TASK ITEM:
When you spot the word "computer" in a line of the data below, copy that line.

SOURCE INFORMATION:

--------------------------------------------------

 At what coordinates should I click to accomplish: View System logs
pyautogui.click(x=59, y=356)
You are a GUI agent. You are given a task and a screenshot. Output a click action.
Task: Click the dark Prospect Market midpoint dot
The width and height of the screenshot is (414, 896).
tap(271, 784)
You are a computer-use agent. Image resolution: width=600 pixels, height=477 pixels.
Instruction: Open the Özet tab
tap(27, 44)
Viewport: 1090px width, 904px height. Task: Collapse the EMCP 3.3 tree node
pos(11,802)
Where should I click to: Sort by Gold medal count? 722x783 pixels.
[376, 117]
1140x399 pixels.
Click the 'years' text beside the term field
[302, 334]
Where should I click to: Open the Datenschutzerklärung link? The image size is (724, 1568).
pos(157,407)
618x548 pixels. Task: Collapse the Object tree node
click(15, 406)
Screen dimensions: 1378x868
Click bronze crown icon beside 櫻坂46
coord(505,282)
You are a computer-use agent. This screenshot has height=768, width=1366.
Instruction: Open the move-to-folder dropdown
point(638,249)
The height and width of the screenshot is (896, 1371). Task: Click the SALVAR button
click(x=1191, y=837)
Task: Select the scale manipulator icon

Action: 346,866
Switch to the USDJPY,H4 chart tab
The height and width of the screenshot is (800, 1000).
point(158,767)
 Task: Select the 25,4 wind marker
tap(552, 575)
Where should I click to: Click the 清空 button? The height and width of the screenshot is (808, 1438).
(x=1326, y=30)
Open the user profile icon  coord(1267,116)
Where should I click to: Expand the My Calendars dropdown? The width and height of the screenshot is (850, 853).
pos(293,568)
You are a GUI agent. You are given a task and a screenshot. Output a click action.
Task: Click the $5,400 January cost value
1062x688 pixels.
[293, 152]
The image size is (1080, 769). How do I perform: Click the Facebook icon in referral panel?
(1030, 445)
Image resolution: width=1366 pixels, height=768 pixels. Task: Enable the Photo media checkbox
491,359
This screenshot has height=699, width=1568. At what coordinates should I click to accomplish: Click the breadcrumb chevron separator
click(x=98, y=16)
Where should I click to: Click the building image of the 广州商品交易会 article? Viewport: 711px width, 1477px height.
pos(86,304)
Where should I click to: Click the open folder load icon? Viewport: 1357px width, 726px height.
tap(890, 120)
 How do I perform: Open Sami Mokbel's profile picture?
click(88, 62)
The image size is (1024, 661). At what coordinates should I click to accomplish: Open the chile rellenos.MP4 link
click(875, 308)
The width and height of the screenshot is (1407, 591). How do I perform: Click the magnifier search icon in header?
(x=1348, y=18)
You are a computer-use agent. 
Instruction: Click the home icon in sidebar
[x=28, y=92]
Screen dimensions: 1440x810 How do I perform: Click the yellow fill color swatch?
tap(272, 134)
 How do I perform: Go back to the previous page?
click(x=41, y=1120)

--------------------------------------------------

RESPONSE AREA:
You are a computer-use agent. Image resolution: width=600 pixels, height=477 pixels.
You are a computer-use agent. This screenshot has height=768, width=1366.
You are a computer-use agent. 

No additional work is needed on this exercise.